Accelerators Design for Private AI Ready Infrastructurefor VMware Cloud Foundation

Designing a system for inference with LLMs requires consideration of the hardware, particularly GPUs and potentially CPUs.

vSphere optimizes the parallel processing architecture of GPUs for AI computing in virtualized environments, such as deep learning, which involve intensive mathematical operations on large datasets. In vSphere, you can distributed tasks across multiple GPU cores, relying on parallelization to improve GPU performance and streamline inference processes. vSphere also optimizes GPU use by supporting direct access to GPU resources from virtual machines through technologies, such as NVIDIA vGPU (time-sliced or MIG) or VMDirect Path I/O.

Consider these guidelines:

Large Memory Capacity: To accommodate the size of LLMs, choose GPUs with large memory capacities. For instance, models like Mistral-7b served by vLLM might consume almost 37 GB of VRAM. Larger models like Mistral 8×7B might require 7-8 times more VRAM.
GPUs that support Brain Floating Point 16 (BF16) are recommended because they provide an optimal balance between performance and precision. You can use BF16 for faster computations for the extensive processing demands of large language models. You can achieve quicker training and inference times without a significant sacrifice in accuracy.

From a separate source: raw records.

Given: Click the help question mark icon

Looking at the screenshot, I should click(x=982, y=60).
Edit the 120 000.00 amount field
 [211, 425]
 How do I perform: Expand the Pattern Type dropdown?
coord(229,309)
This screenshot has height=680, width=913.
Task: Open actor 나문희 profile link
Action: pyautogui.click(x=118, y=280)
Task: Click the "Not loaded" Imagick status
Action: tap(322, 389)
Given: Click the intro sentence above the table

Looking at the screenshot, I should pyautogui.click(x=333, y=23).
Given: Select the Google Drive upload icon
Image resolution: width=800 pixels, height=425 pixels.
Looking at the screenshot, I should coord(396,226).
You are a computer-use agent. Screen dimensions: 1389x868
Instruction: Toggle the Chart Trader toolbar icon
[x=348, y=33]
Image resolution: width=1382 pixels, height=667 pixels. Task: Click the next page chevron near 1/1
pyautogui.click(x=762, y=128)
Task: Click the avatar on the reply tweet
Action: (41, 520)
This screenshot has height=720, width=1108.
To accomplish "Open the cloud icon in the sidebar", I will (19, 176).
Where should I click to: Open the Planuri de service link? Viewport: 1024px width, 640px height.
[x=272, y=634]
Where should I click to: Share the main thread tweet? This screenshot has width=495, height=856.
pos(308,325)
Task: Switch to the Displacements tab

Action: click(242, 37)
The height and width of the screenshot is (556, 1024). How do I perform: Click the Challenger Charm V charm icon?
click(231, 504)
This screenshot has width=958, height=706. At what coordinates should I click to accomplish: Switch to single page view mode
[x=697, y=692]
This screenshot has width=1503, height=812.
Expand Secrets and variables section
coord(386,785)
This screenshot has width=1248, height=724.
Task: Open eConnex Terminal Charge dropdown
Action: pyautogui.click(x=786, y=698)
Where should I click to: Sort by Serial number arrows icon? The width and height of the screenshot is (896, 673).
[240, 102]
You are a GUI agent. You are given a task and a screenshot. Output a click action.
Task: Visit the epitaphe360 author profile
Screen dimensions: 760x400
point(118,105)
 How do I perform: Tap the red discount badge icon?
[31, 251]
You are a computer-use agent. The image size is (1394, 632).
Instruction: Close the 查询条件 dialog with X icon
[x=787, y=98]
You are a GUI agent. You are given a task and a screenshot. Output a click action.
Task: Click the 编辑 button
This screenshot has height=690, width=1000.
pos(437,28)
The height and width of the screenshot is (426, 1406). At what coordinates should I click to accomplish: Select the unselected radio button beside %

Table 1. Examples GPUs for Inference
GPU	Architecture	Memory	Usage
NVIDIA GPUs NVIDIA H100 Tensor Core GPU	Hopper	Up to 80 GB HBM3	Upper range of LLM sizes exceeding the 30 billion parameters range High-performance inference with large batch sizes
NVIDIA A100 Tensor Core GPU	Ampere	40 GB or 80 GB HBM2e	High-performance inference Middle-range LLMs (between 7 and 13 billion parameters) and embedding models Versatile deployment options
NVIDIA L40 GPU	Ada Lovelace	48 GB GDDR6X	Middle-range LLMs (between 7 and 13 billion parameters) and embedding models Workstations and edge deployments Real-time inference with lower power consumption

Table 2. Design Decisions on Accelerators for Private AI Ready Infrastructure for VMware Cloud Foundation
Decision ID	Design Decision	Design Justification	Design Implication
AIR-ACCELERATE-001	Select GPUs with high memory bandwidth	AI workloads require high memory bandwidth to efficiently handle large amounts of data. Look for GPUs with high memory bandwidth specifications.	The cost of the solution is increased. GPU choice might be limited.
AIR-ACCELERATE-002	Select GPUs with large memory capacity.	To handle efficiently LLMs, select GPUs equipped with substantial memory capacities. LLMs containing billions of parameters demand significant GPU memory resources for model fine-tuning and inference.	The cost of the solution is increased. GPU choice might be limited.
AIR-ACCELERATE-003	Evaluate and compare compute performance of the available options of GPUs.	Assess the GPU's compute performance based on metrics like CUDA cores (for NVIDIA GPUs) or stream processors (for AMD GPUs). Higher compute performance provide support for faster model training and inference, particularly beneficial for complex AI tasks.	The cost of the solution is increased. GPU choice might be limited.
AIR-ACCELERATE-004	Evaluate cooling and power efficiency of GPUs.	To manage the strain large language models place on GPUs, prioritize systems with efficient cooling and power management to mitigate high power consumption and heat generation.	You must select server platforms focused on GPU.